Try it: Print exactly what appears from the line containing "Task: Click the" through the final line of the data below, pictures excluded.

Records for this task:
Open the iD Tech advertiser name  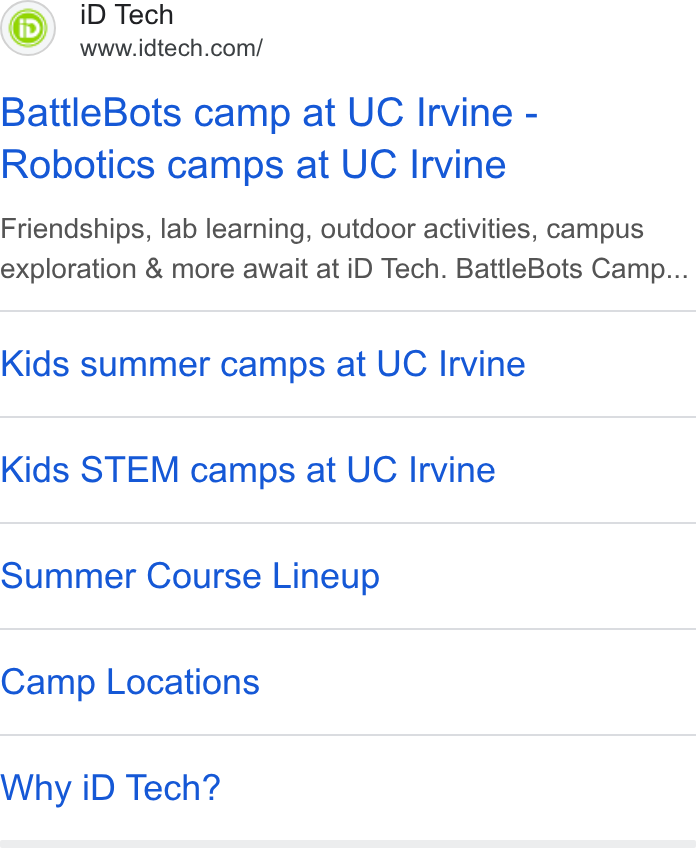(127, 15)
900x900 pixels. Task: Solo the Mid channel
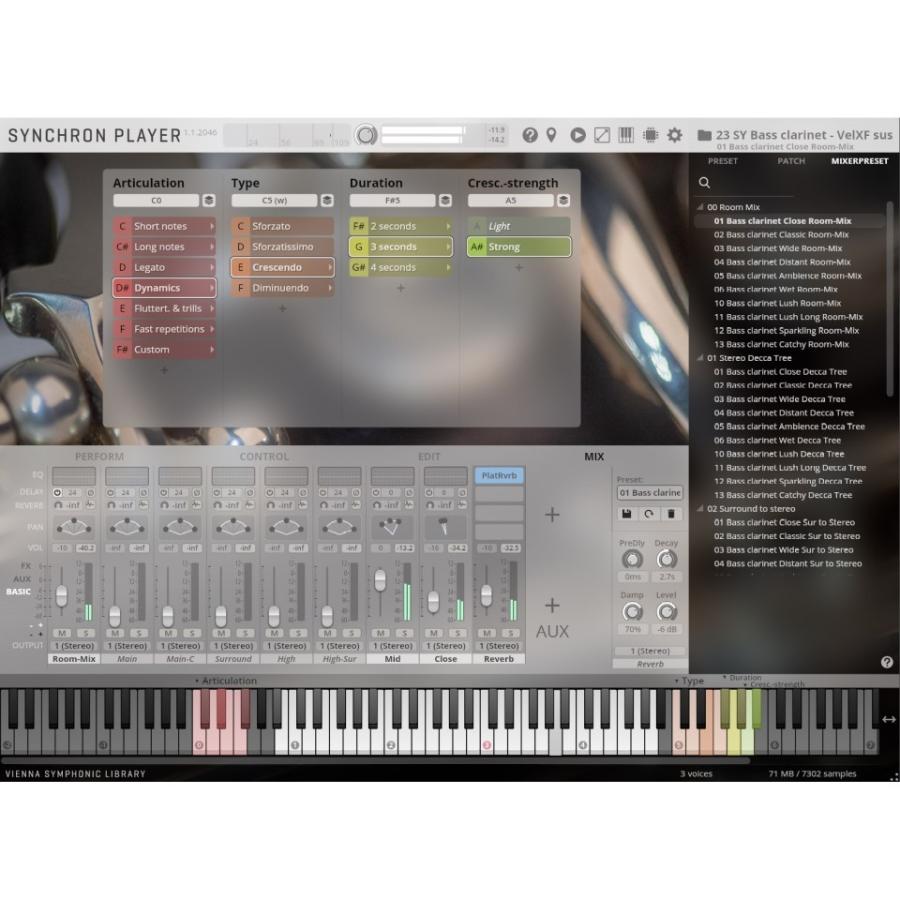click(x=404, y=633)
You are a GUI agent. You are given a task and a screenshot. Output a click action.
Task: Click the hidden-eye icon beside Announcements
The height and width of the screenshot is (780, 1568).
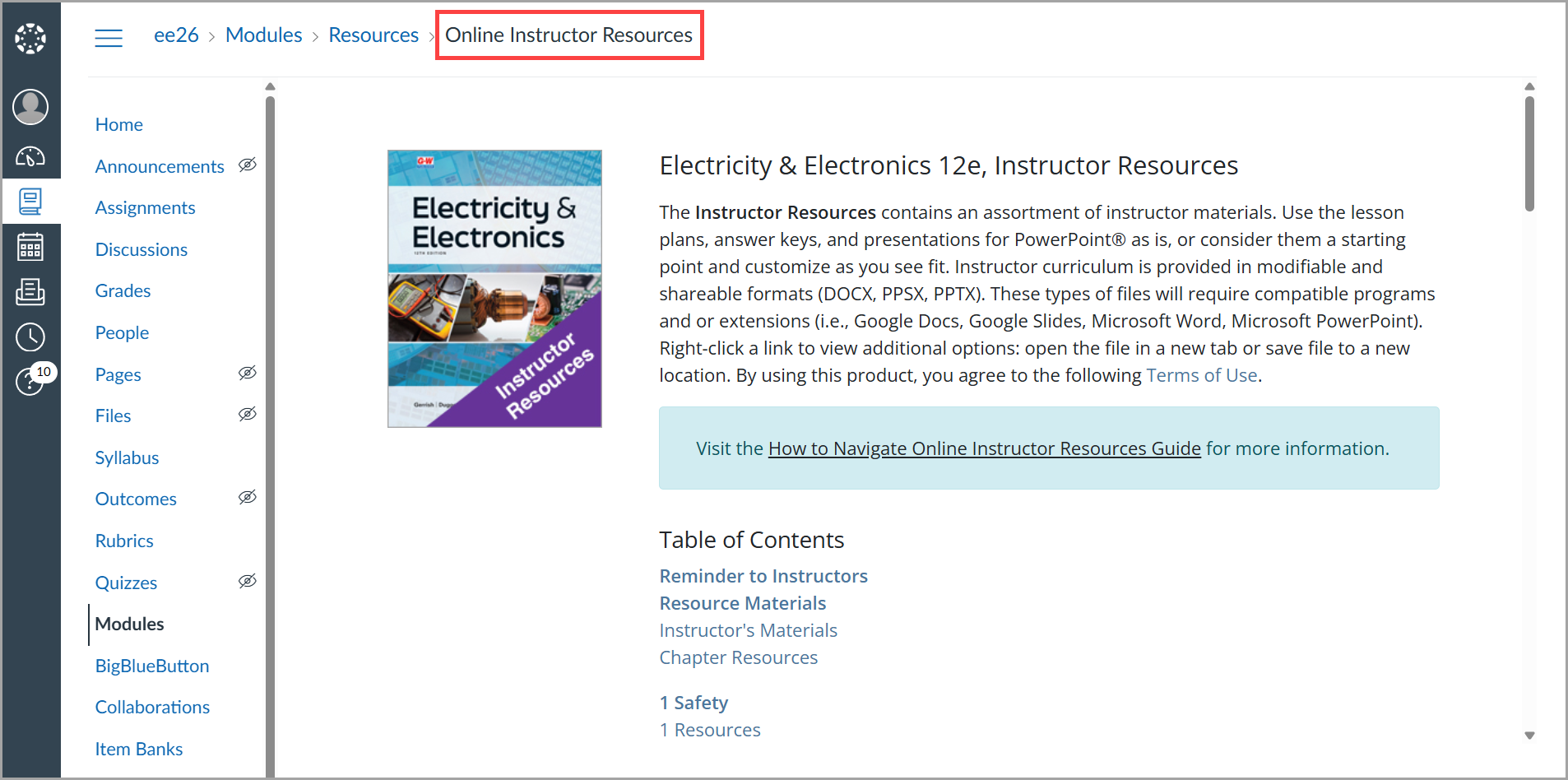248,165
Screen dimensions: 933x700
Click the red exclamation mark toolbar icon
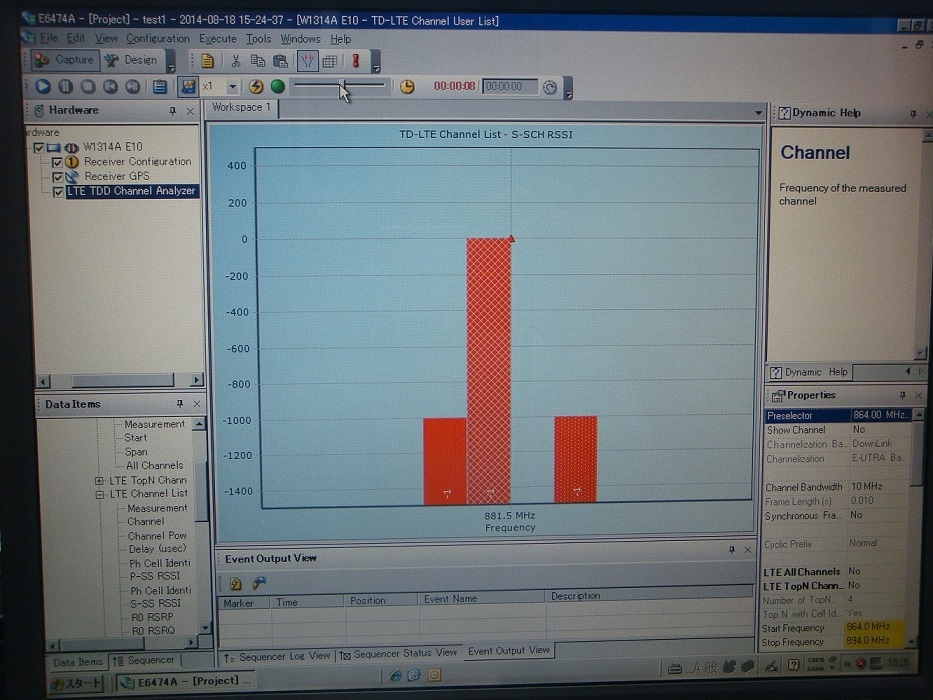pyautogui.click(x=355, y=61)
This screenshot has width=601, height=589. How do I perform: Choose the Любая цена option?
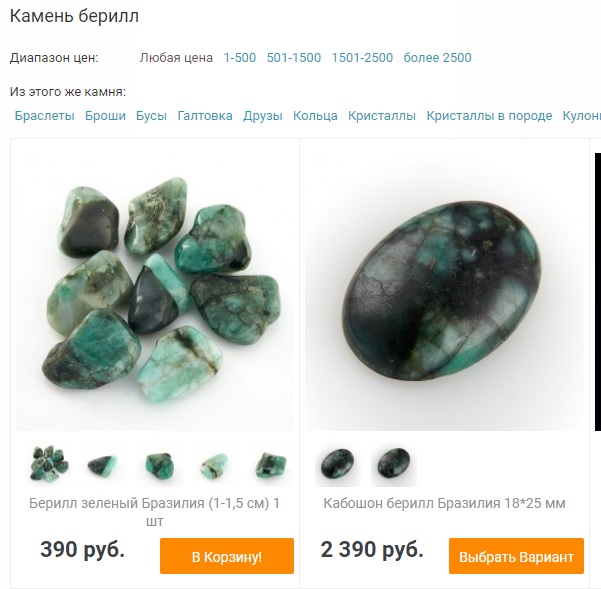176,57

Solution for this exercise:
Task: Click the hidden-eye icon beside Announcements
The height and width of the screenshot is (780, 1568).
248,165
Screen dimensions: 933x700
Click the red exclamation mark toolbar icon
pyautogui.click(x=355, y=61)
This screenshot has width=601, height=589. How do I perform: Choose the Любая цена option?
176,57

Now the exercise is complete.